Where's the ketchup, and other trends

Got this the other day from my devoted reader Dizzy: "I've got a favor to ask. Can you help me out with something? I am wondering why restaurants seem to be shying away from serving ketchup on their burgers. When I go out to a chain restaurant, one along the lines of a Chili's or Outback, I order a lot of burgers and they seem to come with onions (which I take off), tomatoes, lettuce, mustard and sometimes mayo. But never ketchup. It seems like that marks a change - they used to come standard with ketchup, right? My dad (also a big burger guy) is also wondering about this as well. I told him that I would write you, the bestest foodie on the planet, and have you find out what's happened to the ketchup on our burgers? Please, do tell. P.S. y.b.d.n.k.i.t.g.a.i.i."
Not sure about that whole P.S. part, but now that he mentions it, ketchup has been MIA, especially in upscale burgers, which seem to have adopted a ketchup-it-yourself approach. Not sure what it means. Even that fancy chipotle ketchup is an elective.Spoon
Another mysterious disappearance is that of the spoon. Not as in, "the fork ran away with." The fork is right there where you expect it, as is the knife. Just no spoon. Zagat Buzz tried to get to the bottom of it: "We wondered if there was something more to the spoonless trend. And it turns out there is, according to Dr. Brian Wansink, the director of Cornell's Food and Brand Lab who's currently on leave to run the Center for Nutrition Policy and Promotion, in Washington, DC.
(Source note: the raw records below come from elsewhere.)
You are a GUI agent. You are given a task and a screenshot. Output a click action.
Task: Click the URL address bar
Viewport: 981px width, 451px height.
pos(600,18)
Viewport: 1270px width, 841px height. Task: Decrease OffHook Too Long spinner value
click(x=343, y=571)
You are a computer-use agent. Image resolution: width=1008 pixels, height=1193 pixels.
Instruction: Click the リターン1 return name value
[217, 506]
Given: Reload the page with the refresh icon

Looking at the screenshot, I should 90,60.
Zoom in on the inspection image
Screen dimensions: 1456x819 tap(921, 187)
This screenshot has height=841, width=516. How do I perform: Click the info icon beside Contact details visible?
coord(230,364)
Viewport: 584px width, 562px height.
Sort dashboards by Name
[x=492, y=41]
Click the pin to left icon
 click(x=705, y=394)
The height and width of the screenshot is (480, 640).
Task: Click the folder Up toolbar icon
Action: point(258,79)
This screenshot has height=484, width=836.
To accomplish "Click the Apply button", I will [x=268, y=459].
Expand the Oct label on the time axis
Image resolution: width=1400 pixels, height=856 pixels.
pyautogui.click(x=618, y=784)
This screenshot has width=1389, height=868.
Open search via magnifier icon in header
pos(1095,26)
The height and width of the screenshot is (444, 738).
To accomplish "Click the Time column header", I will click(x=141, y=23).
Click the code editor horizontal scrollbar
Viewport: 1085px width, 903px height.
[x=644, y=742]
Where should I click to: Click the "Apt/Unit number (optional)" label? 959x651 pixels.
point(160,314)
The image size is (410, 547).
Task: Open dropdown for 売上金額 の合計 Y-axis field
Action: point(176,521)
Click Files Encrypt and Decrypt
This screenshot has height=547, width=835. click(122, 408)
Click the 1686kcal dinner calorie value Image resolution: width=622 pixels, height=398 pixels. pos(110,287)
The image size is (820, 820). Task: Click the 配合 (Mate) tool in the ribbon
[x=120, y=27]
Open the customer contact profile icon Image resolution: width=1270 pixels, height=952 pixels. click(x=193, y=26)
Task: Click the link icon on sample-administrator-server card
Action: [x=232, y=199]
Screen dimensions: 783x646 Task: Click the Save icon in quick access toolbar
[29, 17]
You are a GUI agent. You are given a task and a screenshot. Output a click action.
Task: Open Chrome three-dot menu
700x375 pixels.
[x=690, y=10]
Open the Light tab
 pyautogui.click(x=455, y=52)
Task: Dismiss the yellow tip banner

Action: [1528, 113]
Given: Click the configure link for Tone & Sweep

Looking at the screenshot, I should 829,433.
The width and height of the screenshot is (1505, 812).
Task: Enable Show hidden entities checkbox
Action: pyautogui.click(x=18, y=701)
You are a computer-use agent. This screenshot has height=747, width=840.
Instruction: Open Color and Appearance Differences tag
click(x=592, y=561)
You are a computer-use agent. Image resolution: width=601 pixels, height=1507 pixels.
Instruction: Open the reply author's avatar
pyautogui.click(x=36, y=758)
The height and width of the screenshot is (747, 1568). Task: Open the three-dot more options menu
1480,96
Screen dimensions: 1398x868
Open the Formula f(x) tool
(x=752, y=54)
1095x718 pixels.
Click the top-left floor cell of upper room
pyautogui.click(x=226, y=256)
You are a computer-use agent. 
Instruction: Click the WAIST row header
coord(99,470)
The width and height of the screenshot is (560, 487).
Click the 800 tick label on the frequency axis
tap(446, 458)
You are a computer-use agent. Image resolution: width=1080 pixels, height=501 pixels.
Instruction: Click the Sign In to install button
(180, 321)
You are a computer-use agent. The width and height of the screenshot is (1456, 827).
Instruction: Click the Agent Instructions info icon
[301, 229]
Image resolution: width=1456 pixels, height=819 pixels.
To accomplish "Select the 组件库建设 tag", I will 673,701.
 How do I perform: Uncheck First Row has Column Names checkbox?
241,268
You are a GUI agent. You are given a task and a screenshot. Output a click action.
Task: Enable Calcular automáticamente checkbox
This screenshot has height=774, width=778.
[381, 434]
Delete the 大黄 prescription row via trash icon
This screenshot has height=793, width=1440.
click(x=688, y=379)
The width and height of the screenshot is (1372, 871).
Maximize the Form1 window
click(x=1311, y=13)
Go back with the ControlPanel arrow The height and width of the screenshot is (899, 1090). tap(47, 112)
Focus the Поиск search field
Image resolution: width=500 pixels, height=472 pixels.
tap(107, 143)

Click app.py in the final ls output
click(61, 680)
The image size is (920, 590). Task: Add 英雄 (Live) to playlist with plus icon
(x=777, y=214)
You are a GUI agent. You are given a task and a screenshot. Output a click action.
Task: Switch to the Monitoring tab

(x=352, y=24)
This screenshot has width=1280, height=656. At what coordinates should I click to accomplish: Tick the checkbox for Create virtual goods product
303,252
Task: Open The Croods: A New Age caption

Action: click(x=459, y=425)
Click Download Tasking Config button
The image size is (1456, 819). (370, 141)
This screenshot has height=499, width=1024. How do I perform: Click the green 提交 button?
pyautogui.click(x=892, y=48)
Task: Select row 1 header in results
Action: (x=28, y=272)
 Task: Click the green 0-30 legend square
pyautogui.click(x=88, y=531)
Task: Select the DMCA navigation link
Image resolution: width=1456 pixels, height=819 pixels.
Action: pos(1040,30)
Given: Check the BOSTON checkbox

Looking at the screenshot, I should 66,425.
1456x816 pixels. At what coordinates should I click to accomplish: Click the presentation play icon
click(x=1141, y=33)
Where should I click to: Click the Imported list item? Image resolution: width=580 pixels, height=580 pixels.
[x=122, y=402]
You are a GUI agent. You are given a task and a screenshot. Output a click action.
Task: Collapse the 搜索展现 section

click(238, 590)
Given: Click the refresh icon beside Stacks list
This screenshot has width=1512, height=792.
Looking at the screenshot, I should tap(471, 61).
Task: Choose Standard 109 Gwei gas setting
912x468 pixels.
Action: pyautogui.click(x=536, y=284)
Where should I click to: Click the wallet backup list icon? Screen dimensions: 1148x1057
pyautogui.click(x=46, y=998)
Wansink said that his team at Cornell learned that "while place settings don't seem to have much of an effect on the way people order it definitely changes how people perceive a restaurant." They conducted a study of business diners "who don't blink at spending $30 on an entree," in which they asked participants to look at dozens of different settings and rate them by features like how expensive that restaurant would be. 'Settings without spoons were seen as more 'European' and were rated as slightly more elegant than most settings that had spoons,' Wansink said."

One more trend, one I could do without, is the ascendance of the square plate. Plain white, big lip, impossible to balance your knife on. There are the long rectangular white plates on which a trio of something comes (tartares, creme brulees, etc.), but the square white plate might contain anything. Vaguely Asian-feeling, they're meant to be hip and possibly space-saving on a small table, most prevalent in a small-plate restaurant.